[Dataset entries]
══════════════════════════════

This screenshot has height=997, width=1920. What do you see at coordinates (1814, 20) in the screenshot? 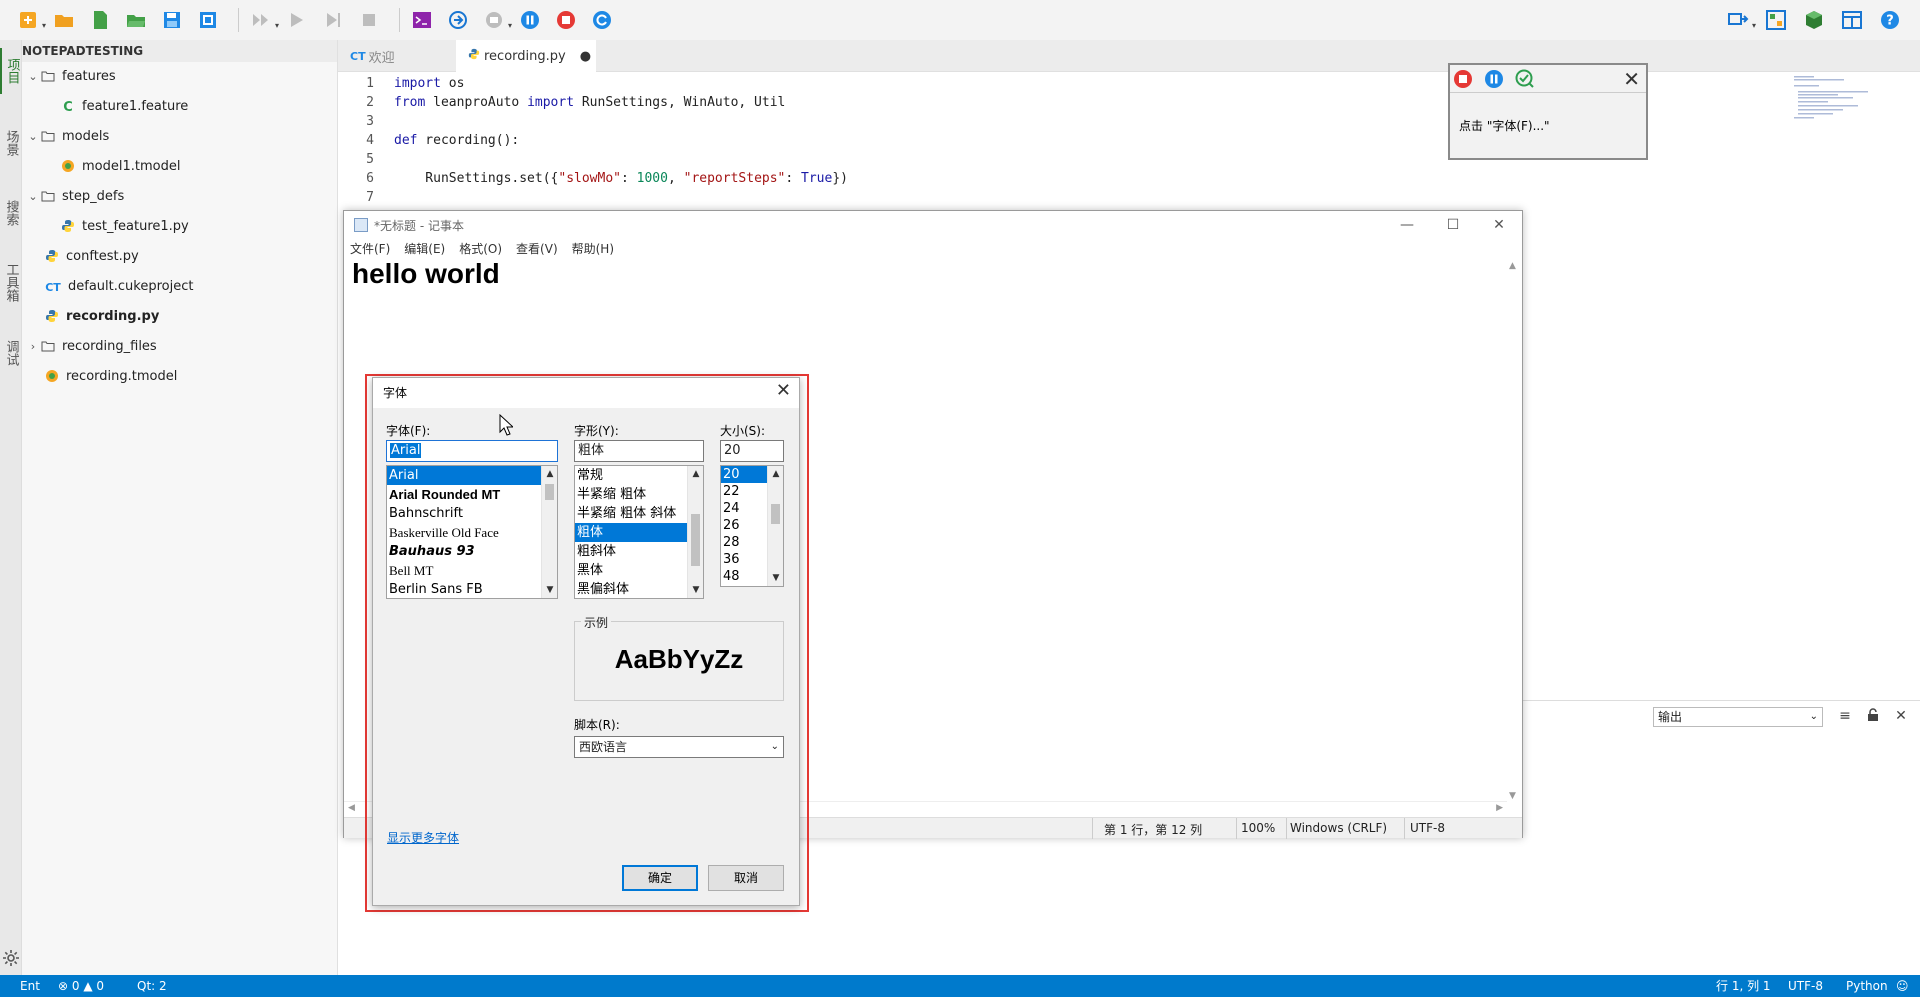
I see `package-button` at bounding box center [1814, 20].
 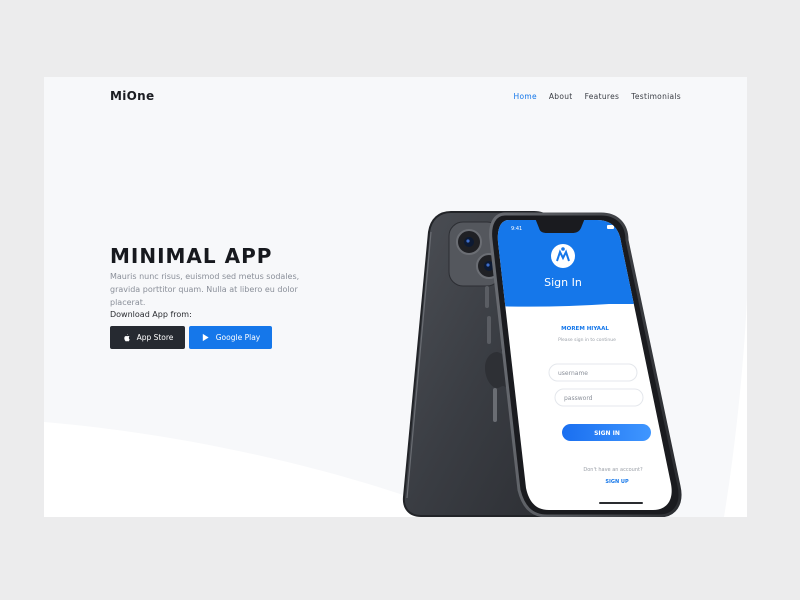 I want to click on nav-about: About, so click(x=561, y=96).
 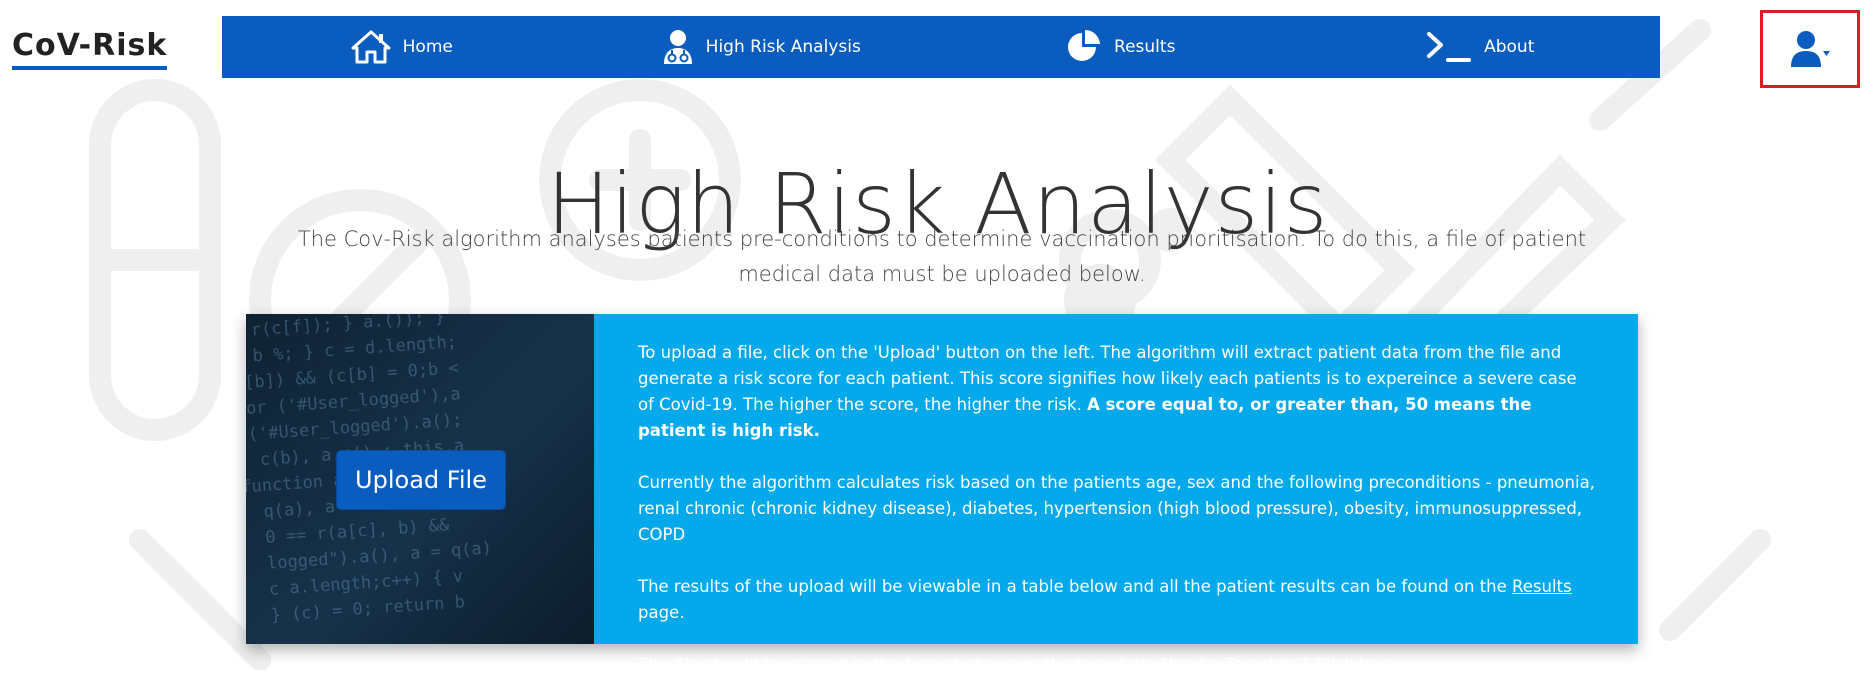 What do you see at coordinates (662, 612) in the screenshot?
I see `instructions-text-3b: page.` at bounding box center [662, 612].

══════════════════════════════

**Task to carry out**: Pull out every line of the data above word for word, omitting the pictures.

**Answer box**:
This screenshot has height=997, width=1920. What do you see at coordinates (1814, 20) in the screenshot? 
I see `package-button` at bounding box center [1814, 20].
  I want to click on nav-about: About, so click(x=561, y=96).
  What do you see at coordinates (662, 612) in the screenshot?
I see `instructions-text-3b: page.` at bounding box center [662, 612].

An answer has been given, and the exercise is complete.